The Summer Exhibition is the world’s largest open-submission exhibition of contemporary art which has been held every year without interruption since 1769. This year the Royal Academy received over 15,000 entries, including around 1,200 works in a range of media will be on display. This was Tyson’s first time submitting work to the Summer Exhibition and both of his submissions were on the shortlist, along with OVERCROWDING be selected to exhibit.

For the past 20 years, Tyson has worked his art alongside his scientific research. Much of his work as an artist is intimately linked to his research on viruses and cancer, grant applications and the scientific articles he writes. Often his frustrations with our lack of understanding of cancer biology, human health and the human condition motivate his work.

Tyson hopes his work will inspire people – from fellow researchers to members of the public – to engage with science through art. He said:

“I grew up with this perception that science and art are not compatible subjects – you can be good at one, but not the other. When I was in school, I couldn’t take art classes because science and art were scheduled at the same time. So I had to make a difficult choice.

For me, my art is now so intimately linked to my research. I started doodling, then these doodles became more complex as my scientific career took off. It has become part of my scientific process – it allows me to engage in my research on a different, and sometimes deeper level, and often helps me make sense of the chaos and complexity of cancer biology, research and university life. My art is a tool in my research, as well as a form of therapy for my well-being at work.

I now have hundreds of little doodles/art sketches, which I hope to one day turn into larger pieces, which would be wonderful to share with everyone.

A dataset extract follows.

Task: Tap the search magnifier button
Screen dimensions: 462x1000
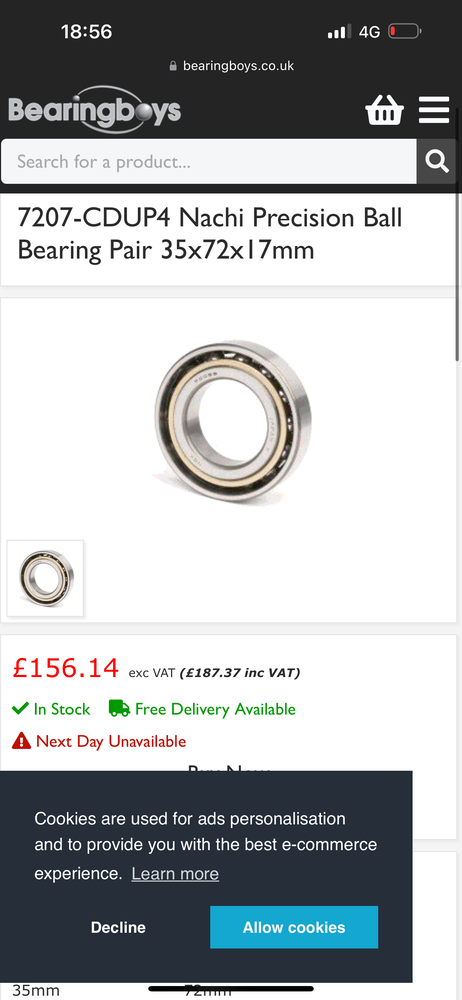Action: point(436,161)
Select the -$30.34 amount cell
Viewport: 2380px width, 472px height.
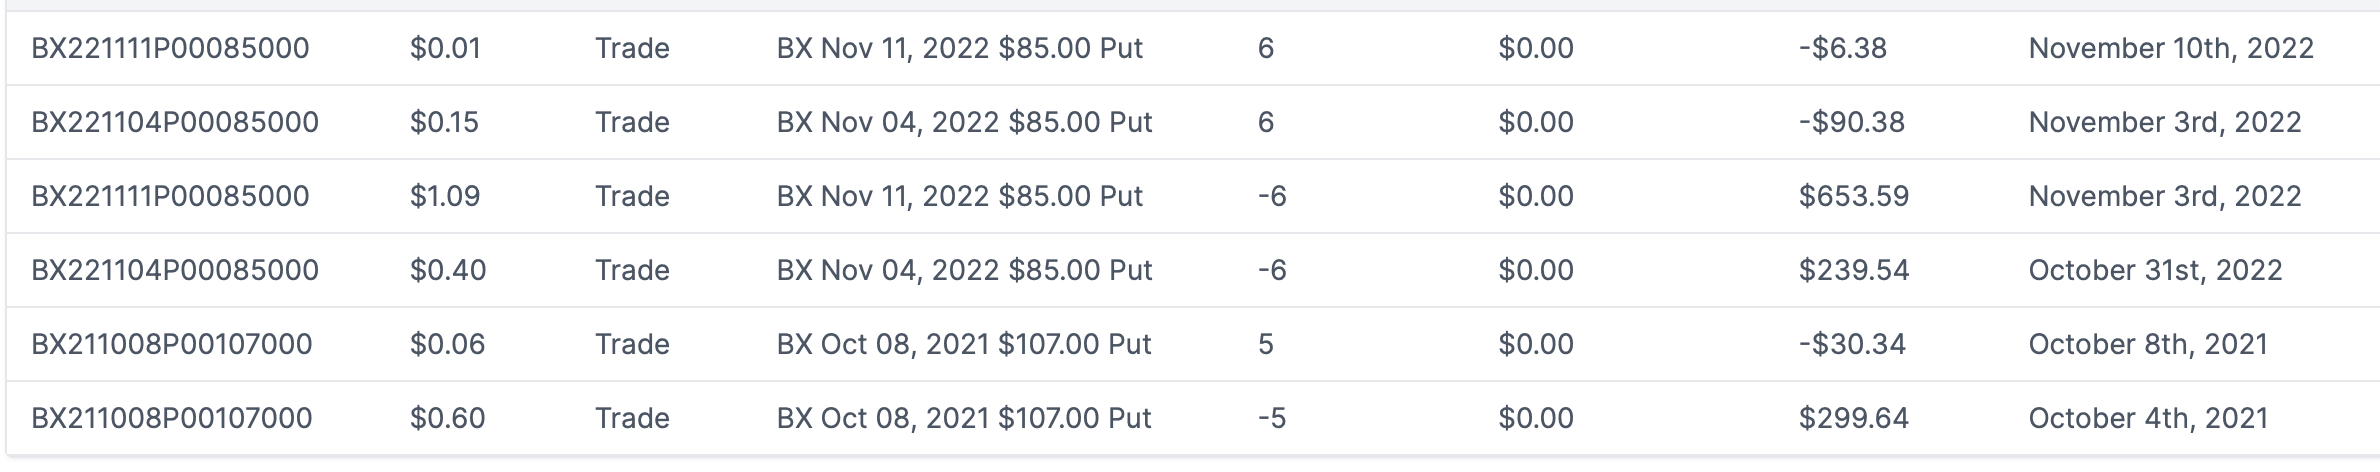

I hope my work will encourage others to engage with science through different media, and I hope it will change perceptions about the value of art in the scientific process, as some of the cancer research that we do at Queen Mary. ”

Following his success at the summer exhibition, Tyson hopes to find funding that will allow him to continue his work and use it as a vehicle to engage people in cancer research and science in general.

The History of OVERPOPULATION

When deciding to submit artwork for this year’s summer exhibition, Tyson picked up a small piece of paper from his desk on which he had previously jotted down four handwritten words related to his research. While reflecting on this year’s thematic note on Climate and the four words he had written, he realized that could be the start of a new work of art.

First, ‘777’ (Boeing 777) represents the jet industry and the issues around pollution, fuel consumption and people’s constant demands for more travel and how this is harming our climate. Second, the two phrases “CMV” (cytomegalovirus); and the “virus” are highly relevant to the pandemic and how overcrowding and travel have been integral to the rapid spread of COVID-19 around the world. Finally, ’29e of June” was a date he had written down but could not remember the original reason for. However, realizing that the work would be exhibited in June, Tyson thought and hoped that this work was for the exhibition. With these insights and thoughts, Tyson set about creating visual representations to restrain and compartmentalize both the population and the virus outbreak with geometric shapes His need to create order where chaos reigns in a context of overcrowding and viral infections, clashes with the azure blues and minimal blacks of the work.